新型コロナウイルスの変異種デルタ株の感染拡大が止まらないアメリカでは、一部地域や企業で新型コロナのワクチン接種を義務化する動きが加速しています。ニューヨーク市は16日から飲食店での店内飲食や映画館、劇場、スポーツジムなど屋内の公共施設でワクチン接種証明の提示を義務化し、最低1回の接種が求められるようになりました。

ロサンゼルスやサンフランシスコでも同様の法案が検討されていますが、音楽業界でもコンサートやイベントなどの出演者と観客に対してワクチン接種を義務化する動きが広まっています。

カリフォルニア州ビバリーヒルズに本社を置く、コンサートや音楽イベントを主催する世界最大規模のライブ・エンターテインメント企業「ライブ・ネイション」は、10月4日以降に同社が運営するコンサートやイベントに関して、出演者とスタッフ、観客に対してワクチン接種証明か検査での陰性証明書の提示を義務付ける方針を発表。「コンサートを再開させるにはワクチンがチケットになる」とし、全出演者とスタッフ、観客にワクチン接種を求めています。ライブ・ネイションは、先月末にシカゴで開催された10万人規模のフェス「ロラパルーザ」でも出演者と観客にワクチン接種か陰性証明の提示を求めており、参加者の9割以上がワクチンを接種していたと発表しています。

エリック・クラプトン(2006年11月撮影)
エリック・クラプトン(2006年11月撮影)

感染拡大を食い止めながら出演者と観客の安全を守るにはワクチン義務化は避けては通れないというのがその理由ですが、エリック・クラプトンら一部のミュージシャンは反対の立場を表明しています。クラプトンは先月、ボリス・ジョンソン首相がイギリス国内のナイトクラブやライブ会場への入場に際してワクチン接種を義務付けると発表したことに抗議し、今後はワクチン接種が義務付けられた会場では一切演奏しないと発表。ワクチン接種後に予想以上に重い副反応が出たことが原因で反ワクチン派になったというクラプトンは、「差別された観客がいるステージで演奏はしないことにしました。すべての人々が参加できる規定でない限り、私はショーをキャンセルする権利を持っています」とコメントしており、今後はアメリカでもツアーを行わない可能性が出ています。

一方で、クイーンのブライアン・メイは、そんなクラプトンを「変人」と批判。

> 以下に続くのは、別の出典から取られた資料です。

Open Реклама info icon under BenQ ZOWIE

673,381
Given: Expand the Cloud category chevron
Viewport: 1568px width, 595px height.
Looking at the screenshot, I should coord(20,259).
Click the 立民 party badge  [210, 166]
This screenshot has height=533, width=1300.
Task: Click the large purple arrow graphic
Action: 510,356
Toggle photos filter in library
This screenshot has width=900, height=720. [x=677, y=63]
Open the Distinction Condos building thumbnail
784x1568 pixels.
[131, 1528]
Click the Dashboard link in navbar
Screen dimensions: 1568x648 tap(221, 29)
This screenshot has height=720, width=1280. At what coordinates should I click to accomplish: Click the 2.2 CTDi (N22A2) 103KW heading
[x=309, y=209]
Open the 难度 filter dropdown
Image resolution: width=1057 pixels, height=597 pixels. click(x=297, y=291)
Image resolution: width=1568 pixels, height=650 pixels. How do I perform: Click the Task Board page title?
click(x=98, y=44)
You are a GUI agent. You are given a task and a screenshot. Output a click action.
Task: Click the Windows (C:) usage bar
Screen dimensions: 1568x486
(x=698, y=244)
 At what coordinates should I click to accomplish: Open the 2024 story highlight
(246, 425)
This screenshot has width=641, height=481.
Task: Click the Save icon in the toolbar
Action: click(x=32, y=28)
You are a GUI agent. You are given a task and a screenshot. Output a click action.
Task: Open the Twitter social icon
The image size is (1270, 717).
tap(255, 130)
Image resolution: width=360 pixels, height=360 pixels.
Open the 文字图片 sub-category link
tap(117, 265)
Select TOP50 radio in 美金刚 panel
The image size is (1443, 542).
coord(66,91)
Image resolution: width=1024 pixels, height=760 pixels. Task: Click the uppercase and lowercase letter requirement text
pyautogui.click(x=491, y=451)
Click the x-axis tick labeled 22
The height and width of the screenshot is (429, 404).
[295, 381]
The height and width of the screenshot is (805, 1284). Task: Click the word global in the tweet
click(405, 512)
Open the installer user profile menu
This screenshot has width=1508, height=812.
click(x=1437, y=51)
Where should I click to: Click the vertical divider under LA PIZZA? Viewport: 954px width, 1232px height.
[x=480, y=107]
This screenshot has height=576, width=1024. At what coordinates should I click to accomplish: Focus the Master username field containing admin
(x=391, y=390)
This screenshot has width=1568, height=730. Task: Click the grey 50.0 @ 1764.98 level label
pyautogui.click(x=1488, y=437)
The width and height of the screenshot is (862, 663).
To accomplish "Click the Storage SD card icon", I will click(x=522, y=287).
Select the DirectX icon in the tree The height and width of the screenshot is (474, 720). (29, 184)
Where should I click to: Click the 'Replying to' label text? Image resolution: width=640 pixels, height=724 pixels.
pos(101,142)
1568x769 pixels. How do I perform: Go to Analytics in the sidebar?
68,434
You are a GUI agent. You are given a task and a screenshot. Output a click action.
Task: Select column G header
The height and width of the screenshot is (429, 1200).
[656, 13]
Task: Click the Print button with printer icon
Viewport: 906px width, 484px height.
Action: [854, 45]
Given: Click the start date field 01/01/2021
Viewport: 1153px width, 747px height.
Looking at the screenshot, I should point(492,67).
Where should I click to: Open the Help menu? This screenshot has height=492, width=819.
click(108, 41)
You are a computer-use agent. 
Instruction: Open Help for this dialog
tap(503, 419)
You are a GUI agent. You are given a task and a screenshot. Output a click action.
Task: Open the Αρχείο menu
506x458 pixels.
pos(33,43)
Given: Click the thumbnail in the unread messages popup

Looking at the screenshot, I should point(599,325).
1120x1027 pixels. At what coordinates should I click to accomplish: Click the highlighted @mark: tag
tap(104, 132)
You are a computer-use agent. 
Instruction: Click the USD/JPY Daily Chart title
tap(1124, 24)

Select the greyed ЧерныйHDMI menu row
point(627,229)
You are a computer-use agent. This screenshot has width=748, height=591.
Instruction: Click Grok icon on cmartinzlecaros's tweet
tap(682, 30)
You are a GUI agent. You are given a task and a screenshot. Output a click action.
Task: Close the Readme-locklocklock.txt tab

自身のヒーローとして尊敬していると語る一方、自分とは様々な点において意見の相違があるとし、その1つとして反ワクチンをあげ、「どんな薬も副作用はつきもの」だと反論。「全体的に安全であり、ワクチンが人を殺すためのものだという人は気が狂っていると思う」とイギリスのメディアにコメントし、ワクチンの有効性を訴えています。また、KISSのジーン・シモンズもコロナ禍で昨年3月から延期されていた世界ツアー「エンド・オブ・ザ・ロード」の北米公演を18日から再開させるにあたり、ワクチン接種義務化に賛成の意向を示し、さらに「マスクを着用して欲しい」と来場するファンに呼びかけています。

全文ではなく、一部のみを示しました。